How to manage failover in a Consul-cluster

716 views
Skip to first unread message

Thomas Schneider

unread,
Nov 17, 2016, 2:22:25 AM11/17/16
to Consul
Hi,

I want to use Consul in a cluster to realize the load-balancing and failover-management. For the load-balancing I will customize my application and use the KV-store from Consul, but that's not the problem.

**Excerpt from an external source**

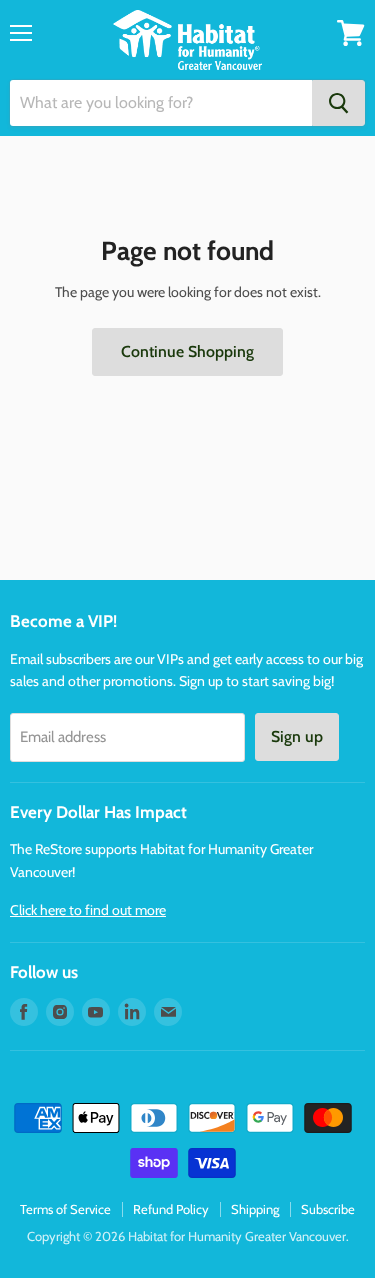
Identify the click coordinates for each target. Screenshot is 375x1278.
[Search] (338, 103)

My problem is the failover-management. I have three nodes on which I start instances of Consul with the bootstrap option. (One node is my bare-metal Windows-PC and the other two nodes are virtual machines with Ubuntu.)
Here is my commandline:
consul agent -server -bootstrap-expect=1 -data-dir=/tmp/consul -node=agent-ubuntu -bind=192.168.62.130 -config-dir=consul.d -ui



I use the same commandline on every host, only the node-parameter and the bind-parameter is different on every host. After starting Consul, I can join the other nodes:
consul join 192.168.62.1 192.168.62.128 192.168.62.130



This works fine and the 192.168.62.1 is in most cases the leader. The problem starts when I stop one Consul instance to test the failover-management, because there is no failover-management. If one Consul-instance has stopped, then the other two instances on the other two nodes will fail: There is no more a leader and the web-ui is no more reachable.

For example:
These are my consul members:

cmd: consul operator raft -list-peers



Node                             ID                                  Address                       State     Voter
agent-ubuntu                 192.168.62.128:8300      192.168.62.128:8300      follower  true
agent-windows              192.168.62.1:8300          192.168.62.1:8300         leader    true
agent-ubuntu-clone01    192.168.62.130:8300       192.168.62.130:8300     follower  true

http://localhost:8500/v1/status/leader
--> 192.168.62.1:8300

After this query I stop the instance agent-ubuntu-clone01, that is only a follower. Now I have the problem that Consuls web-UI is no more reachable on the hosts agent-windows and agent-ubuntu.
If I ask for the leader with via the HTTP-API I get an empty String.

What is the problem?

Best regards

Thomas

David Adams

unread,
Nov 17, 2016, 7:54:52 AM11/17/16
to consu...@googlegroups.com
You don't say what version you're running or how you're trying to reach the web UI. It will help if you can post examples of what commands you're running or HTTP API calls you're making that fail. It will also help if you can post the logs from all three during an initial startup until you take the leader node down and leader election fails.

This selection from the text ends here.